Senz'altro credette all'atroce spiegazione che del fallimento le dava il padre a bella posta, evitando di spiegare la differenza tra fallimento involontario e bancarotta fraudolenta.
- Bene, babbo; ma non potevate voi impedire questa sventura?
- Mio fratello non mi ha chiesto consiglio, e poi... egli è debitore di quattro milioni.
- E cos'è mai un milione, babbo? - disse lei con l'ingenuità d'un bambino che crede di poter trovare lí per lí ciò che desidera.
- Un milione? - esclamò Grandet, - È un milione di pezzi da venti soldi, e occorrono cinque pezzi da venti soldi per fare cinque franchi
- Dio mio! Dio mio! - gridò Eugenia. E come mai lo zio possedeva quattro milioni?

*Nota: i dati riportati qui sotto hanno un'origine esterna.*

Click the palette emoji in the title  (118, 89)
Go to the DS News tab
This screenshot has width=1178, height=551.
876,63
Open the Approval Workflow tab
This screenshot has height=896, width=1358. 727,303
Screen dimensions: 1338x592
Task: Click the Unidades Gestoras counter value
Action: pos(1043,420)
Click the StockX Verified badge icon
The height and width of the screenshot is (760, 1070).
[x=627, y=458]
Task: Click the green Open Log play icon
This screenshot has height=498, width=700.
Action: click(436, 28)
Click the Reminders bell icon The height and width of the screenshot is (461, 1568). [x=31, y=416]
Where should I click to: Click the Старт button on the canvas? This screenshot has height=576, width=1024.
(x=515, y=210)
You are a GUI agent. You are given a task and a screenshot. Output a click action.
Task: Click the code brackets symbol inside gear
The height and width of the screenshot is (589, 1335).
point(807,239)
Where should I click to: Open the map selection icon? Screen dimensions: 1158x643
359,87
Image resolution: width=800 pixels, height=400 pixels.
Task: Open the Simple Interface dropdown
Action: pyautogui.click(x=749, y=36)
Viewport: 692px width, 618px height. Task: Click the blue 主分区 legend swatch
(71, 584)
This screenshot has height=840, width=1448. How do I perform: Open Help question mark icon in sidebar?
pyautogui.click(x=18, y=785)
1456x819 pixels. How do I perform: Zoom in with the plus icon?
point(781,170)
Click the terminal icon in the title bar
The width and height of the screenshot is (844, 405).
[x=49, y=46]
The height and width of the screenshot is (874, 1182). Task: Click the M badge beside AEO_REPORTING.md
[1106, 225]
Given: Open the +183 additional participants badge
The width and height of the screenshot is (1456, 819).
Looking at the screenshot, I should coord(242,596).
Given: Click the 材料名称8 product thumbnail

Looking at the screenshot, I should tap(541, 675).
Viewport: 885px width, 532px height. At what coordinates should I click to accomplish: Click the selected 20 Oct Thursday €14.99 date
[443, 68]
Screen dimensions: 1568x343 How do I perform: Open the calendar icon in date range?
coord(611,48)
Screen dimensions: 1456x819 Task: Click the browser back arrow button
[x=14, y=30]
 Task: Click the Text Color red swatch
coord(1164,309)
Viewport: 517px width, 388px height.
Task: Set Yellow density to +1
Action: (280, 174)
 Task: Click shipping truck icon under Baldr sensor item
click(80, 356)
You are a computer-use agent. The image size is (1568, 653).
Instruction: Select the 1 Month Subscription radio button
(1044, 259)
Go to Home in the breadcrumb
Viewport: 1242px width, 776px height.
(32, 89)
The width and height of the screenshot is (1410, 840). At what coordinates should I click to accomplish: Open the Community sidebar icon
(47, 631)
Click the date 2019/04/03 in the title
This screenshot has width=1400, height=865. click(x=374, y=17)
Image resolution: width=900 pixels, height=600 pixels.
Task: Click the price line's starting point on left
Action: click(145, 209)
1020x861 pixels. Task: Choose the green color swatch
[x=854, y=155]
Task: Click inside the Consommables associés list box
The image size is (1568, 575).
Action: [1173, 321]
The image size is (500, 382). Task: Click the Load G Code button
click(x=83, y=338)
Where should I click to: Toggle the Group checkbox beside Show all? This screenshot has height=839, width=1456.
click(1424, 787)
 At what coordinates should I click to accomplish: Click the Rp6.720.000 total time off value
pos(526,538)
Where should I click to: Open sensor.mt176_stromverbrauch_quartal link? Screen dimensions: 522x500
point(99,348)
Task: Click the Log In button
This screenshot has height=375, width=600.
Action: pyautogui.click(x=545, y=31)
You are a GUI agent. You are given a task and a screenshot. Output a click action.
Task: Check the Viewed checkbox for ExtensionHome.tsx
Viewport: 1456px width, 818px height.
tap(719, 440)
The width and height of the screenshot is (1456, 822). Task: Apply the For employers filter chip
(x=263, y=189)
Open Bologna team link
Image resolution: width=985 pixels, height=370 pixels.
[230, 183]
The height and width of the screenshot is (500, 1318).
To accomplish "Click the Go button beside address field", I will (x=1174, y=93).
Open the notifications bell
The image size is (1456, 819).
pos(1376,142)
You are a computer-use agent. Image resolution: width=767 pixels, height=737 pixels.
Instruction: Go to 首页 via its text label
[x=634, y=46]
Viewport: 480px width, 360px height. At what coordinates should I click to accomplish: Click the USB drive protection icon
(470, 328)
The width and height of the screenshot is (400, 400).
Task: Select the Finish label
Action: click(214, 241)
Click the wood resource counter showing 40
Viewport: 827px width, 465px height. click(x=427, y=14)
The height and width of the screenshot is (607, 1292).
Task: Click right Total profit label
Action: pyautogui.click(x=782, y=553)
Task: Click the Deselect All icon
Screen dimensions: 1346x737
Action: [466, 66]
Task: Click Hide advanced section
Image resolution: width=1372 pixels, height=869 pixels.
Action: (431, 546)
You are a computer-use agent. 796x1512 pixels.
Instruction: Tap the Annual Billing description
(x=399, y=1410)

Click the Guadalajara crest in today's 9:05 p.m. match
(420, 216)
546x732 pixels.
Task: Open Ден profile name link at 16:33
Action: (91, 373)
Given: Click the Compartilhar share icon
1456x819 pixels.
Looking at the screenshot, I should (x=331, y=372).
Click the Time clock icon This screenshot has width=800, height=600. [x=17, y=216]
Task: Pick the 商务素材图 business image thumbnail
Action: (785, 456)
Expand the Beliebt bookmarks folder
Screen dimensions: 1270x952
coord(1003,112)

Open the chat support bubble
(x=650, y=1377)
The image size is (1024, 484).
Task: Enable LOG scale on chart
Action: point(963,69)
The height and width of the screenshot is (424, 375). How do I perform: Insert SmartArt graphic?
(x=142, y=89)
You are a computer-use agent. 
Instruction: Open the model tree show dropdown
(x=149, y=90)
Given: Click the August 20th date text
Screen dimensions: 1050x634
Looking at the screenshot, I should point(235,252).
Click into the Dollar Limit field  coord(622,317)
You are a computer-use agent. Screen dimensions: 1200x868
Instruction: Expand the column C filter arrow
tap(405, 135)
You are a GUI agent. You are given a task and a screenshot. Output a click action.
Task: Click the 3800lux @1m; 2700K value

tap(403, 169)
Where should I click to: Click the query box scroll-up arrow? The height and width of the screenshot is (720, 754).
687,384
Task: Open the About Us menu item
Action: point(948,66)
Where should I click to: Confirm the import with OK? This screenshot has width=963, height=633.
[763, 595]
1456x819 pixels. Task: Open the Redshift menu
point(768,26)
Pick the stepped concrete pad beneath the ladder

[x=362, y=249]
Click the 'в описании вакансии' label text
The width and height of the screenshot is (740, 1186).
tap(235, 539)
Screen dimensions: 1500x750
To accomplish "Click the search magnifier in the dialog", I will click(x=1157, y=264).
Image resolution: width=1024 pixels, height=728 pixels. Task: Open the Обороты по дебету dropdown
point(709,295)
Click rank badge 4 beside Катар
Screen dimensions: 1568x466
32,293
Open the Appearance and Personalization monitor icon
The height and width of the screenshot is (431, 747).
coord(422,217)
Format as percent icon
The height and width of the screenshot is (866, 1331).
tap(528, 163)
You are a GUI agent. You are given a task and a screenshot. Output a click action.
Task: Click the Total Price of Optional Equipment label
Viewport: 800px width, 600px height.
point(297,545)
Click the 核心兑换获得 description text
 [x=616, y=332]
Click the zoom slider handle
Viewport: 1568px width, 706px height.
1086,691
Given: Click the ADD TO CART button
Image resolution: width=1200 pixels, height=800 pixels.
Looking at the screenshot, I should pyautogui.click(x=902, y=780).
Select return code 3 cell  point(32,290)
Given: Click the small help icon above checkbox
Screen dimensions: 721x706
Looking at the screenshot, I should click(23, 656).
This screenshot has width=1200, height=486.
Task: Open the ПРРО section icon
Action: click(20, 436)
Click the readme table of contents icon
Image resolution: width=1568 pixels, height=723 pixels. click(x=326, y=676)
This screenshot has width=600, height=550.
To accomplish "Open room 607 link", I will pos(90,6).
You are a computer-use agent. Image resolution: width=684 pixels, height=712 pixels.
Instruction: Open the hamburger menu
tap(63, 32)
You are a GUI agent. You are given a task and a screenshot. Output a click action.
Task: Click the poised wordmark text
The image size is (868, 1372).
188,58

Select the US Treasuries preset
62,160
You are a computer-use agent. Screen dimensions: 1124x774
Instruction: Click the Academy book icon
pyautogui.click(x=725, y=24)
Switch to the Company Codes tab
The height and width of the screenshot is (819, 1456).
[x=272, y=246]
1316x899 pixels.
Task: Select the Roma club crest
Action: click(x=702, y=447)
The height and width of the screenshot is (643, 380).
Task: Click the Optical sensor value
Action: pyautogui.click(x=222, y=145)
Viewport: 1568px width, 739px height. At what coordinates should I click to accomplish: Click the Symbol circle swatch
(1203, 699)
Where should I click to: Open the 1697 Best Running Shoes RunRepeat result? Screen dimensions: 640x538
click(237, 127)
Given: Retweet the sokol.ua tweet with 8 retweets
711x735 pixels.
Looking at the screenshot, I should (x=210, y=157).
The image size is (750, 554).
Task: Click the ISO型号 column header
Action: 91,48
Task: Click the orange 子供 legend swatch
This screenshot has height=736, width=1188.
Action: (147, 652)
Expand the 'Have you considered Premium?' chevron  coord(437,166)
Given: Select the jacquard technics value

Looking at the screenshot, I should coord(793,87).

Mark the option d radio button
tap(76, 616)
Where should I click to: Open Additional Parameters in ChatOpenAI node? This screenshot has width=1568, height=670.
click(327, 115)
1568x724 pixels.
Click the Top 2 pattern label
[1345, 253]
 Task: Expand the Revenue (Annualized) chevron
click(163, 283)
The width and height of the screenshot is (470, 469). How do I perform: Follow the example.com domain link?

V'è forse qualcun altro in Francia che possa avere tanto denaro? -
Il vecchio si carezzava il mento e sorrideva, d'un riso strano, mentre Eugenia continuava:
- Che sarà di mio cugino Carlo?
- Partirà per le Indie, e là, secondo il voto di suo padre, potrà tentare la fortuna.
- Ed ha poi i mezzi per giungervi?
- Gli pagherò io il viaggio fino... sí, fino a Nantes. -
Eugenia gli saltò al collo.
- Ah, babbo, voi siete buono, voi! -
Quell'abbraccio fece quasi diventar rosso Grandet che sentiva un po' il rimorso della coscienza.
- Occorre molto tempo per accumulare un milione? - chiese lei.
- Perbacco! - rispose il bottaio. - Tu conosci quanto vale un napoleone?... Ebbene per arrivare a un milione ce ne vogliono cinquantamila.
- Mamma, faremo dire delle novene per lui.
- Ci stavo pensando - aggiunse la buona donna.
- Eccoci da capo! sempre spender denaro!